For developing new-generation molecular beam techniques with high resolution and sensitivity for state-resolved reaction dynamics studies, revealing quantum resonances and geometric phase effects in chemical reactions.
Since Eyring and Polanyi’s seminal work on the transition state in chemical reactions in the 1930s, the research of chemical dynamics has achieved many scientific milestones, which were recognized by several Nobel Prizes.
Xueming Yang developed new-generation molecular beam instruments with high resolution and sensitivity. He achieved breakthrough results in reactive resonances, geometrical phase effects, and quantum interferences in chemical reactions. With the development of quantum state-specific backward scattering spectroscopy, he revealed signatures of reaction resonances in a series of chemical reactions. In addition, he developed high-resolution crossed-beam reaction imaging techniques and observed the geometric phase effect and quantum interference between spin-orbit split partial wave resonances in a chemical reaction for the first time.
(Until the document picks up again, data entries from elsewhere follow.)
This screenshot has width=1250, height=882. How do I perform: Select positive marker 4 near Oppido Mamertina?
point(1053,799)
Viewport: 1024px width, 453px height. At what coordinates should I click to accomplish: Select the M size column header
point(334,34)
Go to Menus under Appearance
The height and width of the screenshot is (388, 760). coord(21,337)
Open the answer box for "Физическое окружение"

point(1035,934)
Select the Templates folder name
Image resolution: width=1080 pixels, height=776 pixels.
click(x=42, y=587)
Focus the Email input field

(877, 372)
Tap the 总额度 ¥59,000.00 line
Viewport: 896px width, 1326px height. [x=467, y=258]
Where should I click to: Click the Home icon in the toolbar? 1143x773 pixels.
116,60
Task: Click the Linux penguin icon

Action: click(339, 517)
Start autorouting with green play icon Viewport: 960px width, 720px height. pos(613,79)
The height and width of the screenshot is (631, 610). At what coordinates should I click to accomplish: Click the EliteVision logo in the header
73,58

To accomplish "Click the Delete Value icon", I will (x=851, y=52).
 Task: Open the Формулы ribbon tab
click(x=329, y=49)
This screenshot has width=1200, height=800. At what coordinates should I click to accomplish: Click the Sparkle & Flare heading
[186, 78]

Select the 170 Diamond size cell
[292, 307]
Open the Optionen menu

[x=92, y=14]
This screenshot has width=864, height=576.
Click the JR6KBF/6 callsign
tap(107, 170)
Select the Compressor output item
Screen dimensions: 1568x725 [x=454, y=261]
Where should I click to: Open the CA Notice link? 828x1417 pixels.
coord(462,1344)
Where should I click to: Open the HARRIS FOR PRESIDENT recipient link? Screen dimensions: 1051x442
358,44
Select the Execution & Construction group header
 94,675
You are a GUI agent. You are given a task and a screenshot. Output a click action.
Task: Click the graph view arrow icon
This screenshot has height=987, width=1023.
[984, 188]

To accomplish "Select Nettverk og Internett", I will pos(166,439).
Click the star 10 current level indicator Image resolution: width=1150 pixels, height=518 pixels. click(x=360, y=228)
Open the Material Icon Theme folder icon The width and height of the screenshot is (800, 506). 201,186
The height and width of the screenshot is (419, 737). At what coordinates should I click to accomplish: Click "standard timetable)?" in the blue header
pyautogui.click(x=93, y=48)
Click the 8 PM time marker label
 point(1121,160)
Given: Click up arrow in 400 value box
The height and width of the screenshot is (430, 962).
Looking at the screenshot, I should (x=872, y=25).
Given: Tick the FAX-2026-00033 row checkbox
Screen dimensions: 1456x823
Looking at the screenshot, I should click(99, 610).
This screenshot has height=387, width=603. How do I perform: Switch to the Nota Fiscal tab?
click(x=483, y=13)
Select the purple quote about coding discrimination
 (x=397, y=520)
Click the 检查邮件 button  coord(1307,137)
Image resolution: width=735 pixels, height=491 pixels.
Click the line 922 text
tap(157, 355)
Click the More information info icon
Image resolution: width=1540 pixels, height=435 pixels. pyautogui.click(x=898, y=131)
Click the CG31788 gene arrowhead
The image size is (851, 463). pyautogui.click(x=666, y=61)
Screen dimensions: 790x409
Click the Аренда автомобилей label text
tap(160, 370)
Yang’s scientific research and his new-generation molecular beam instruments have provided powerful tools for unveiling the quantum nature of chemical reaction dynamics. His new discoveries have expanded the field of reaction dynamics to unprecedented depth and breadth.
Xueming Yang was born in Zhejiang, China in 1962 and received his Ph.D. from University of California at Santa Barbara in 1991. He is currently a professor at Southern University of Science and Technology and a Research Fellow at Dalian Institute of Chemical Physics, Chinese Academy of Sciences.